Note that we’ve gone through the trouble of adding the following to our function:

  • Type hints for arguments and the return value
  • A docstring that explains what the function does and what arguments it expects

Providing these hints and context is very important, as it helps the chat model understand how to use your tool correctly!

Let’s test it:

get_current_time()
'2024-11-23 00:06:11 UTC'

Using the tool

In order for the LLM to make use of our tool, we need to register it with the chat object. This is done by calling the register_tool method on the chat object.

chat.register_tool(get_current_time)

Now let’s retry our original question:

_ = chat.chat("How long ago exactly was the moment Neil Armstrong touched down on the moon?")
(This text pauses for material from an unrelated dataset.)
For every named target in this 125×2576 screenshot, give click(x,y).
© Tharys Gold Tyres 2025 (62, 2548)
Neil Armstrong touched down on the moon on July 20, 1969. As of November 23, 2024, it has been exactly 55 years, 4 months, and 3 days since that historic event.

That’s correct! Without any further guidance, the chat model decided to call our tool function and successfully used its result in formulating its response.
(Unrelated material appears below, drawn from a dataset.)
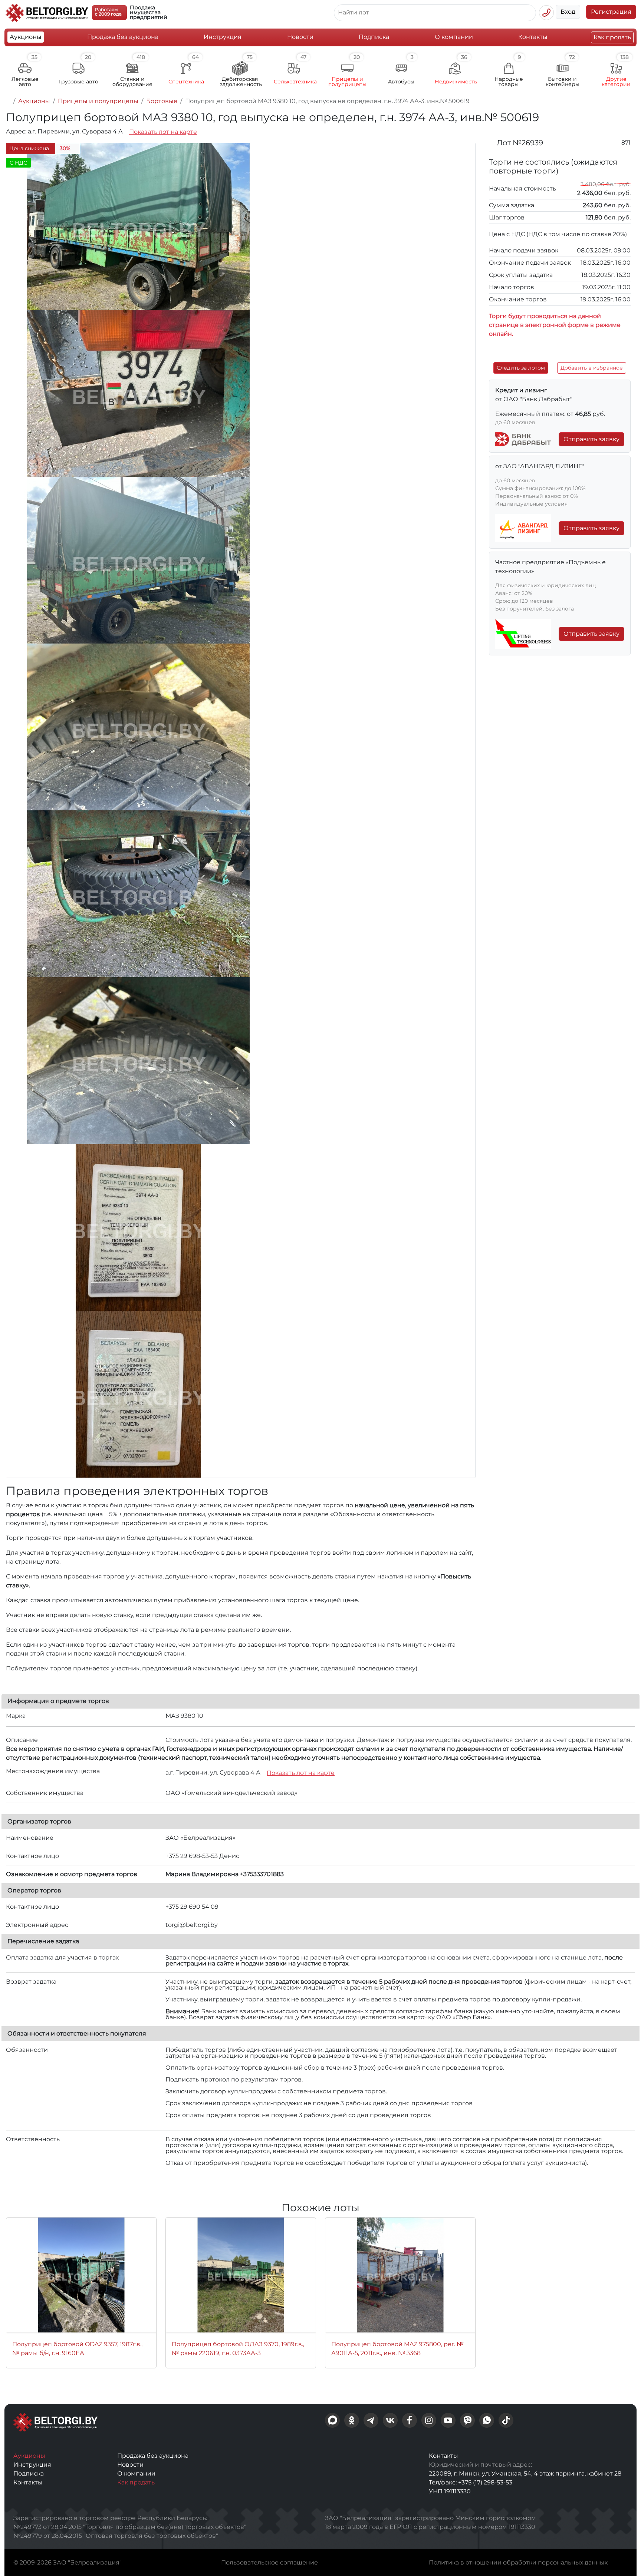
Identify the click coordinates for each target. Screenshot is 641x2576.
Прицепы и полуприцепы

(Full disclosure: I originally tried this example with the default model of gpt-4o-mini and it got the tool calling right but the date math wrong, hence the explicit model="gpt-4o".)

This tool example was extremely simple, but you can imagine doing much more interesting things from tool functions: calling APIs, reading from or writing to a database, kicking off a complex simulation, or even calling a complementary GenAI model (like an image generator). Or if you are using chatlas in a Shiny app, you could use tools to set reactive values, setting off a chain of reactive updates.

Tool limitations

Remember that tool arguments come from the chat model, and tool results are returned to the chat model. That means that only simple, JSON-compatible data types can be used as inputs and outputs. It’s highly recommended that you stick to basic types for each function parameter (e.g. str, float/int, bool, None, list, tuple, dict). And you can forget about using functions, classes, external pointers, and other complex (i.e., non-serializable) Python objects as arguments or return values. Returning data frames seems to work OK (as long as you return the JSON representation – .to_json()), although be careful not to return too much data, as it all counts as tokens (i.e., they count against your context window limit and also cost you money).